Java - Using Hadoop to connect to ElasticSearch from Spark does not work

Using Hadoop to connect to ElasticSearch from Spark does not work… here is a solution to the problem.

Using Hadoop to connect to ElasticSearch from Spark does not work

I’m having trouble connecting to an ElasticSearch node running locally from my Java code, which runs as a job submitted to Spark (run locally). However, when I don’t use Spark, there is no problem with the connection. Also running Python jobs and submitting them to spark works fine.

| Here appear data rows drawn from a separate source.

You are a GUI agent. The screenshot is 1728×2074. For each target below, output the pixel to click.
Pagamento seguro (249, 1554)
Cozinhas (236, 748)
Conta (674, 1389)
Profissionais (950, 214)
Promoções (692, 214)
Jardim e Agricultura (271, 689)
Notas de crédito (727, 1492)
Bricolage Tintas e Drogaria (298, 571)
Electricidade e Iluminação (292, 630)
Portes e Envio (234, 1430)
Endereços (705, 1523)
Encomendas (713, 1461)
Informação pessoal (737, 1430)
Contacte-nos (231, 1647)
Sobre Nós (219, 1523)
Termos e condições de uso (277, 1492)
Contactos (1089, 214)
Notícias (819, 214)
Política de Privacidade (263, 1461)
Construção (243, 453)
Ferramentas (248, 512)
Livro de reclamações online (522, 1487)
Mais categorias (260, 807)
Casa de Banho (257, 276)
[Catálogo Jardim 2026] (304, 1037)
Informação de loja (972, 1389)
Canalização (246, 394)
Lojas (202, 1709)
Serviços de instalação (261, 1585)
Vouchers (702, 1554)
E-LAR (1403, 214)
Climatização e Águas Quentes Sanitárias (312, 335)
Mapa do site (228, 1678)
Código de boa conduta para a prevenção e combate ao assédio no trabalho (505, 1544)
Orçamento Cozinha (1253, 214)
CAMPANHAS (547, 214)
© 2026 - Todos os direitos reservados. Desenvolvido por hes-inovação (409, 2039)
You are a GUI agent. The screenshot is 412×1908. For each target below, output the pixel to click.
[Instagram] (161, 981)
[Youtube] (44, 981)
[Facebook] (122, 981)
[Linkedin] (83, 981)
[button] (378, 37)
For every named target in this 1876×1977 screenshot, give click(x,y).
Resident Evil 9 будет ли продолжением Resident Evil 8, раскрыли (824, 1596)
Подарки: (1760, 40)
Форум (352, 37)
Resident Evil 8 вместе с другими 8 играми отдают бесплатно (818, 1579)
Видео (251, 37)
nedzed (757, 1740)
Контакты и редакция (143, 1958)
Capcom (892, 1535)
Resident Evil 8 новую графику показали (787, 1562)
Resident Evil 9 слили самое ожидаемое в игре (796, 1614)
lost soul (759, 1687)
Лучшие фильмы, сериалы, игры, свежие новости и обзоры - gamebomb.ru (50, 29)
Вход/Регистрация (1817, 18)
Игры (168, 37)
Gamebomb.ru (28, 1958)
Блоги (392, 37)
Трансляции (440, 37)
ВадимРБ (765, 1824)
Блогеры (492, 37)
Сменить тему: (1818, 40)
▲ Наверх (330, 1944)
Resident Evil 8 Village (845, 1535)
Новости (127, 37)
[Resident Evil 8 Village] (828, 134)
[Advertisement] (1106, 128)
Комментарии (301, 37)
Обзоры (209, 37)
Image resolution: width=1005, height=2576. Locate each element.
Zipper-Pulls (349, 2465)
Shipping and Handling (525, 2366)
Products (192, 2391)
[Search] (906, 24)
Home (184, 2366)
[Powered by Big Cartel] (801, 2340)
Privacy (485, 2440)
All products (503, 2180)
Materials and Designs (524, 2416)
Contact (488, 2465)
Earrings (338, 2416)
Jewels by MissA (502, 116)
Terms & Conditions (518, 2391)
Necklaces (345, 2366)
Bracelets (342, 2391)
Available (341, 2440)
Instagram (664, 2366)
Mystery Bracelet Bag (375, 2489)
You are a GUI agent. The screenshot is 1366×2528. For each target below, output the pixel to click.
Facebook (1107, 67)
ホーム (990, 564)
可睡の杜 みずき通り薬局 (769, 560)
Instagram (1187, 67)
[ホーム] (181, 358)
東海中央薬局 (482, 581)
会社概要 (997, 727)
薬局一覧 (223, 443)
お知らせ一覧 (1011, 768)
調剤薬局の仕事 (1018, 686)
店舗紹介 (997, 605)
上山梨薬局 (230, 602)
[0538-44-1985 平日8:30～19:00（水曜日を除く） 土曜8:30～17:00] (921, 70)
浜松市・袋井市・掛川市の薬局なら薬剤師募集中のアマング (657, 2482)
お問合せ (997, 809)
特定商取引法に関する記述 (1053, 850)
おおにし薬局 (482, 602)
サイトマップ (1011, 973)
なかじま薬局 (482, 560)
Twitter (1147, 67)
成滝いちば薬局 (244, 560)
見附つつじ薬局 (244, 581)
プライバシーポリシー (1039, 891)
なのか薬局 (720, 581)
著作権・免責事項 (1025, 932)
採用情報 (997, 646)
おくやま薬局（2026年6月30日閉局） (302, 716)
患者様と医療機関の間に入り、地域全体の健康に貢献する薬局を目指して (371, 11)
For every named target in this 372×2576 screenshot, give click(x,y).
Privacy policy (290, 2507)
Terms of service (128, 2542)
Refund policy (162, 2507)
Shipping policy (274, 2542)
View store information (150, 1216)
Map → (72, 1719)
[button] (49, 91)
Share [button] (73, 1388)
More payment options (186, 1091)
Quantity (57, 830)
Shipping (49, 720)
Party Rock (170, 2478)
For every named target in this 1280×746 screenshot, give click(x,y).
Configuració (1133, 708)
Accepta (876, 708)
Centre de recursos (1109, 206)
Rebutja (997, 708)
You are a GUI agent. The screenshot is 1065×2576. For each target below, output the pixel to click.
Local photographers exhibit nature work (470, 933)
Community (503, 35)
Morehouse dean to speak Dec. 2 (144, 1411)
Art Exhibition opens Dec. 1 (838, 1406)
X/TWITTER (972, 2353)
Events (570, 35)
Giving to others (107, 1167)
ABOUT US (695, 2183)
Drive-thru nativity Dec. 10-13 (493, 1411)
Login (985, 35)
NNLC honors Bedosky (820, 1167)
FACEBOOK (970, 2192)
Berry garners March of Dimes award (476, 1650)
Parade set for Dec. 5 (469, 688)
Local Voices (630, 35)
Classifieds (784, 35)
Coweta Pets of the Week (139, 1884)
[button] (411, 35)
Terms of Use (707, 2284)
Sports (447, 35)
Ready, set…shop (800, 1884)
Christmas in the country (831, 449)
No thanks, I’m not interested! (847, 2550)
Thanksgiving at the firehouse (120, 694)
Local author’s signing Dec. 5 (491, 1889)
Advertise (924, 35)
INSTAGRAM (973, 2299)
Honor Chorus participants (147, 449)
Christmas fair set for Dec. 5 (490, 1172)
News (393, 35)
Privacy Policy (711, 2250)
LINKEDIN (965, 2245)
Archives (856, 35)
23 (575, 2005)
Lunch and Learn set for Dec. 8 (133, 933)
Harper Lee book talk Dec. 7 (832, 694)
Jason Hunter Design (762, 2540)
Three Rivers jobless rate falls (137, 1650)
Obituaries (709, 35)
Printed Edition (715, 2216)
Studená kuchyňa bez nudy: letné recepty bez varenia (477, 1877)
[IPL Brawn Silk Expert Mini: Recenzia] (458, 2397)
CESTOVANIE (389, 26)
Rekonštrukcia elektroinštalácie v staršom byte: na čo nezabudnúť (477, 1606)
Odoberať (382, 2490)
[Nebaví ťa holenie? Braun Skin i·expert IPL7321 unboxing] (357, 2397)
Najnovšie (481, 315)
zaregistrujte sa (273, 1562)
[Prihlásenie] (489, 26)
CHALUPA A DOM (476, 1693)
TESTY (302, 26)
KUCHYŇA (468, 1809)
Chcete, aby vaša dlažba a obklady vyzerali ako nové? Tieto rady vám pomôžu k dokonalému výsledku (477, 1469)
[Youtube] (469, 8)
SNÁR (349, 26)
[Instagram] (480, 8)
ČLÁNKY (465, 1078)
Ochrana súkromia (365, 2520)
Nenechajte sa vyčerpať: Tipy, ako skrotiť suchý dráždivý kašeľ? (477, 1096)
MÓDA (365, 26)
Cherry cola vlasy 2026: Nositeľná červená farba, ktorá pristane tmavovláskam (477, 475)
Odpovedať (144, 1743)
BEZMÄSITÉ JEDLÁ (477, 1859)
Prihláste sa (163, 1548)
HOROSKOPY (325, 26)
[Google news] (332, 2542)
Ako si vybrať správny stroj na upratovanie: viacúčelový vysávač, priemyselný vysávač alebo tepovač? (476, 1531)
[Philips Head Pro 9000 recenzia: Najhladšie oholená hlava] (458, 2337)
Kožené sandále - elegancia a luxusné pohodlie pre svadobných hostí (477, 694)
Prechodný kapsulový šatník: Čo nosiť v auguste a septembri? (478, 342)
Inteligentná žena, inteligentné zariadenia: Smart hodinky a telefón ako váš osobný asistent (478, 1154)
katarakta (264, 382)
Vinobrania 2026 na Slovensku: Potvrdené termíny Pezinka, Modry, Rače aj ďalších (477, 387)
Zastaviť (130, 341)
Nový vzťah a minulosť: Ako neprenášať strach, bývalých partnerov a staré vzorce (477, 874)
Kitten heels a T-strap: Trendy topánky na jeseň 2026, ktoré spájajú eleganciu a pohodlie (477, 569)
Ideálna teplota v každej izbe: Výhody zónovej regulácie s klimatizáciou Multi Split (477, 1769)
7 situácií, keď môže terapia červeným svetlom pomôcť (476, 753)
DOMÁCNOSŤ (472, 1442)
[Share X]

I know that for Java I need to connect via port 9300 instead of 9200 (HTTP port). Still, I always get the same exception, there is no difference between reading or writing:

16/08/04 16:51:55 ERROR NetworkClient: Node [The server localhost failed to respond with a valid HTTP response] failed (localhost:9300); no other nodes left - aborting...
Exception in thread "main" org.elasticsearch.hadoop.rest.EsHadoopNoNodesLeftException: Connection error (check network and/or proxy settings)- all nodes failed; tried [[localhost:9300]] 
    at org.elasticsearch.hadoop.rest.NetworkClient.execute(NetworkClient.java:102)
    at org.elasticsearch.hadoop.rest.RestClient.execute(RestClient.java:282)
    at org.elasticsearch.hadoop.rest.RestClient.execute(RestClient.java:266)
    at org.elasticsearch.hadoop.rest.RestClient.execute(RestClient.java:270)
    at org.elasticsearch.hadoop.rest.RestClient.get(RestClient.java:108)
    at org.elasticsearch.hadoop.rest.RestClient.discoverNodes(RestClient.java:90)
    at org.elasticsearch.hadoop.rest.InitializationUtils.discoverNodesIfNeeded(InitializationUtils.java:61)
    at org.elasticsearch.hadoop.mr.EsInputFormat.getSplits(EsInputFormat.java:434)
    at org.elasticsearch.hadoop.mr.EsInputFormat.getSplits(EsInputFormat.java:415)
    at org.apache.spark.rdd.NewHadoopRDD.getPartitions(NewHadoopRDD.scala:120)
    at org.apache.spark.rdd.RDD$$anonfun$partitions$2.apply(RDD.scala:239)
    at org.apache.spark.rdd.RDD$$anonfun$partitions$2.apply(RDD.scala:237)
    at scala. Option.getOrElse(Option.scala:120)
    at org.apache.spark.rdd.RDD.partitions(RDD.scala:237)
    at org.apache.spark.rdd.RDD$$anonfun$take$1.apply(RDD.scala:1307)
    at org.apache.spark.rdd.RDDOperationScope$.withScope(RDDOperationScope.scala:150)
    at org.apache.spark.rdd.RDDOperationScope$.withScope(RDDOperationScope.scala:111)
    at org.apache.spark.rdd.RDD.withScope(RDD.scala:316)
    at org.apache.spark.rdd.RDD.take(RDD.scala:1302)
    at org.apache.spark.rdd.RDD$$anonfun$first$1.apply(RDD.scala:1342)
    at org.apache.spark.rdd.RDDOperationScope$.withScope(RDDOperationScope.scala:150)
    at org.apache.spark.rdd.RDDOperationScope$.withScope(RDDOperationScope.scala:111)
    at org.apache.spark.rdd.RDD.withScope(RDD.scala:316)
    at org.apache.spark.rdd.RDD.first(RDD.scala:1341)
    at org.apache.spark.api.java.JavaPairRDD.first(JavaPairRDD.scala:211)
    at com.dd.mediaforce.spark.most_popular. ExecutorMostPopular.main(ExecutorMostPopular.java:564)
    at sun.reflect.NativeMethodAccessorImpl.invoke0(Native Method)
    at sun.reflect.NativeMethodAccessorImpl.invoke(NativeMethodAccessorImpl.java:62)
    at sun.reflect.DelegatingMethodAccessorImpl.invoke(DelegatingMethodAccessorImpl.java:43)
    at java.lang.reflect.Method.invoke(Method.java:498)
    at org.apache.spark.deploy.SparkSubmit$.org$apache$spark$deploy$SparkSubmit$$runMain(SparkSubmit.scala:731)
    at org.apache.spark.deploy.SparkSubmit$.doRunMain$1(SparkSubmit.scala:181)
    at org.apache.spark.deploy.SparkSubmit$.submit(SparkSubmit.scala:206)
    at org.apache.spark.deploy.SparkSubmit$.main(SparkSubmit.scala:121)
    at org.apache.spark.deploy.SparkSubmit.main(SparkSubmit.scala)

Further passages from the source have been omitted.